Cardiac Catheterisation

Cardiac Catheterisation provides important information about the structure and function of the heart.

Cardiac Catheterisation investigates whether or not there is any narrowing of the coronary arteries, how well the heart is pumping and how effectively the heart valves are working.

There are 3 main arteries which supply blood and oxygen to the heart. These arteries are on the surface of the heart and are typically 3 – 4mm wide. If these arteries are narrowed, you may experience symptoms such as angina, chest discomfort or shortness of breath. If your arteries become suddenly blocked, it may lead to a heart attack. 
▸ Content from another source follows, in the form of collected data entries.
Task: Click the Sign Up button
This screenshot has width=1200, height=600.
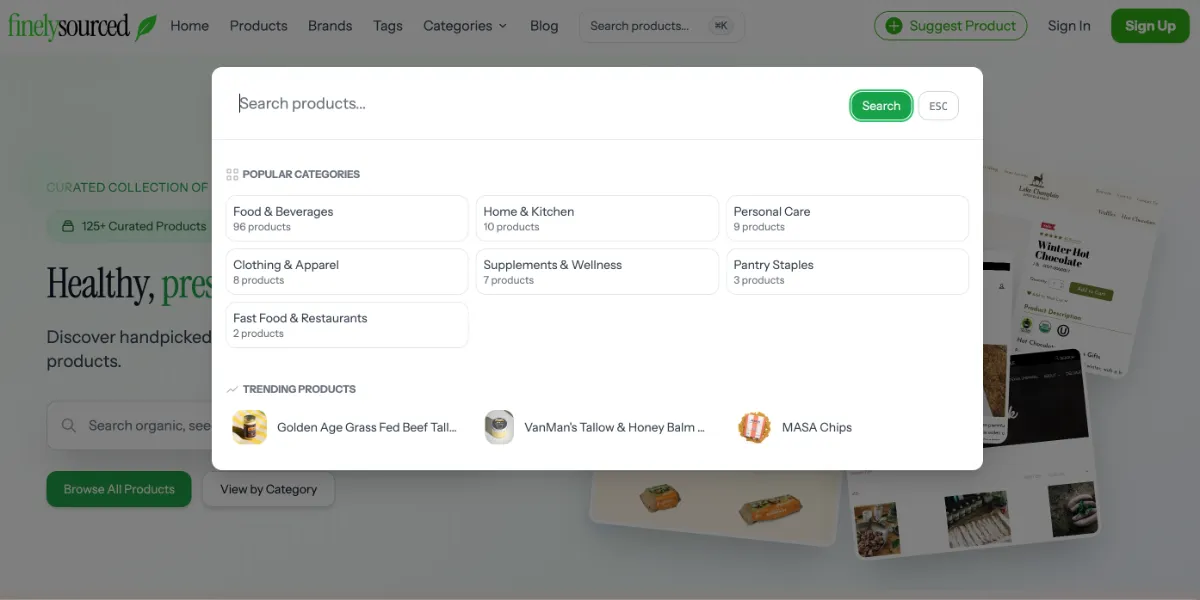Action: click(1150, 26)
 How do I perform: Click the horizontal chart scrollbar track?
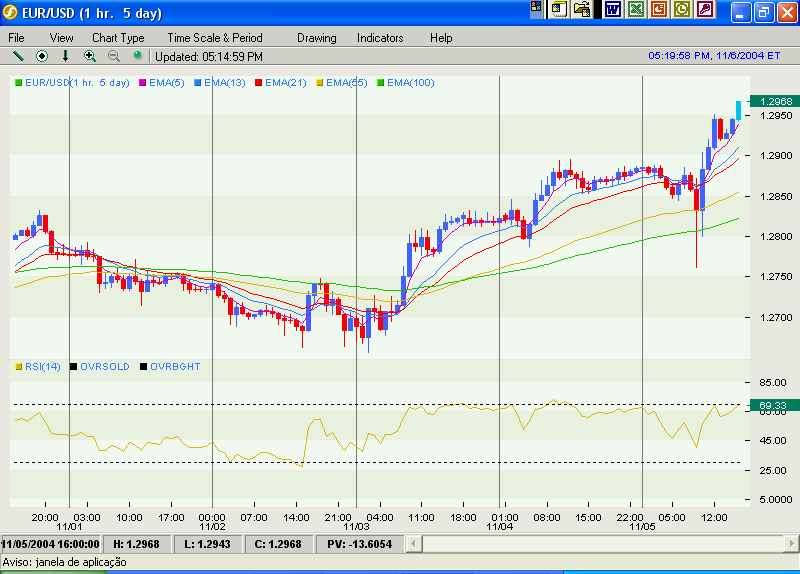click(x=600, y=543)
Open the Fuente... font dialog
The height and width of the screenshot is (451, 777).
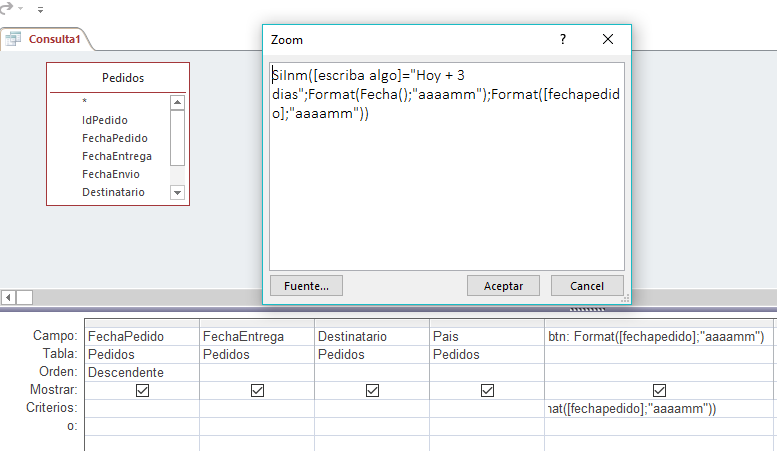pyautogui.click(x=306, y=286)
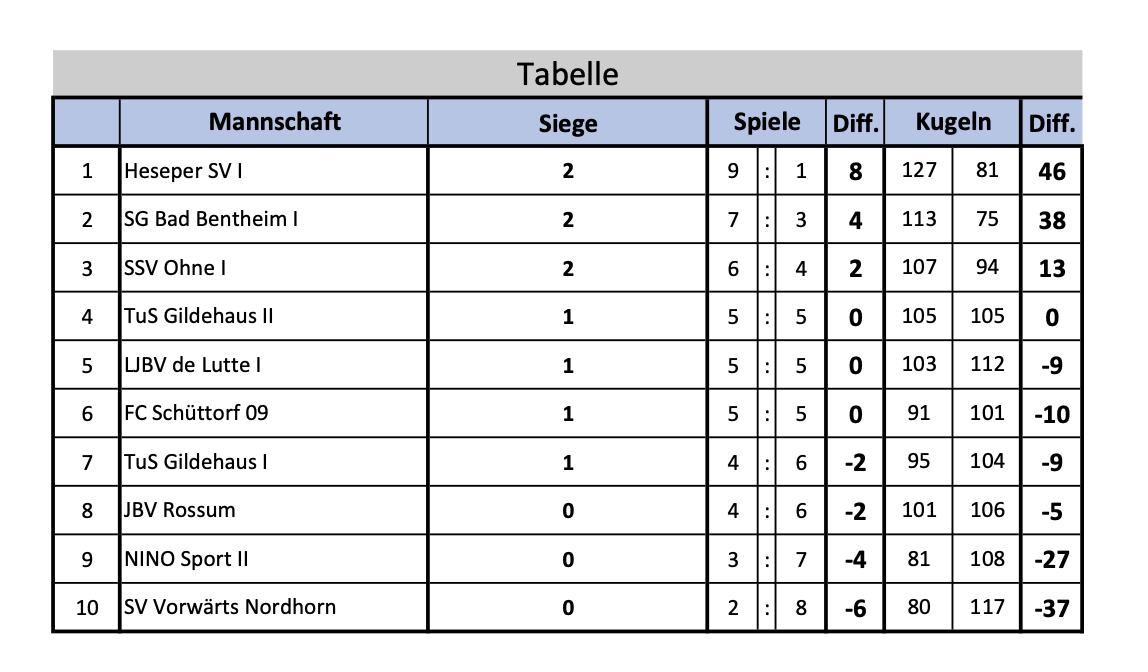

This procedure takes approximately 20 minutes to perform and you will be awake throughout.

Accessing the artery

You will receive some sedation through a drip in your arm to help you relax. The Doctor will then access the artery starting in either the groin or wrist. The area is numbed using a local anaesthetic and an incision is made through which a needle is inserted into the blood vessel. A catheter (a plastic coated wire) is passed over this needle and gently pushed up to the area of the blocked or narrowed artery.

Examining the arteries

Once the catheter has successfully reached the blocked or narrowed artery, a special x-ray dye is injected. An x-ray camera is used to take moving pictures of the dye flowing through the arteries. When all of the arteries have been examined, a catheter will be placed into the heart’s main pumping chamber and more dye will be injected. The dye will fill up the chamber and the x-ray camera will take moving pictures of the dye as it is pumped out of the chamber into the aorta (main blood vessel).

Measuring blood pressure

Sometimes it is necessary to measure the blood pressure in the heart and take pictures of the heart chambers or lung circulation. This is done as part of the procedure and involves placing a tube in the right side of the heart.

Intervention

Occasionally during this procedure a blockage can be discovered in one of the coronary arteries. Current best practice advises that if a blockage is discovered, it should immediately be corrected using an Angioplasty or Stent procedure in order to avoid more serious complications such as heart attack. If additional treatment such as an Angioplasty or Coronary Stent are required, your Consultant Cardiologist will discuss this with you and inform you of the process involved.

Following the procedure:

  • Strict bed rest is required; the length of which depends on the access site used (groin or wrist).
  • If groin access is used, bed rest is required for 5 – 6 hours. You will be asked to limit your movement to reduce the risk of bleeding.
  • If radial access (wrist) is used bed rest is required for 2 – 4 hours.
  • Frequent checks of your blood pressure, pulse and puncture site will be carried out by your Nurse.